Figure 3.

Nucleolar visits by the HSR are biased to specific cell-cycle stages. The logarithmically growing HSR-CFP cells were pulse-labeled by BrdU for 15 min, harvested, and fixed (A–C). Alternatively, cells were further chased in fresh medium for 2 h before the harvest (D). The incorporated BrdU was detected by immunofluorescence and was viewed simultaneously with HSRs that were visualized by binding of the LacR-CFP protein. The cell-cycle stages of individual cells were determined by the BrdU distribution pattern. G2-phase cells were identified among cells chased 2 h after the BrdU pulse, as in Figure 2. The representative images for each cell-cycle stage are shown in A–D. The localization of HSRs (for abbreviations, see the legend to Figure 1), as well as the cell-cycle stages, were determined by confocal z-series images.
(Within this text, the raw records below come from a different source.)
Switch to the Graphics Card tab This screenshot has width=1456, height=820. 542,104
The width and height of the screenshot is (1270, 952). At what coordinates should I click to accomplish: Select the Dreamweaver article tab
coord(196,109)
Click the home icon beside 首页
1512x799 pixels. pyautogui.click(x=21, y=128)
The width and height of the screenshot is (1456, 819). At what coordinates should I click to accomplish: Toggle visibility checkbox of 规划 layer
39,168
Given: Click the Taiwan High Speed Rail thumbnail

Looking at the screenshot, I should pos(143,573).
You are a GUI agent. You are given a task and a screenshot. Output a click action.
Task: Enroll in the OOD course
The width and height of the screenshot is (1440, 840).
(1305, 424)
These data are summarized and shown in E. In the table, the number of HSRs examined at each cell cycle stage (number of HSRs) and the percentage of the HSR at each location (frequency) was noted. The significances of the Nc-Sur at Late S or the Nc-Int at Early S among the other cell-cycle stages were analyzed by the analysis of variance (ANOVA), and the results were noted as P-values. All bars in images indicate 2 µm.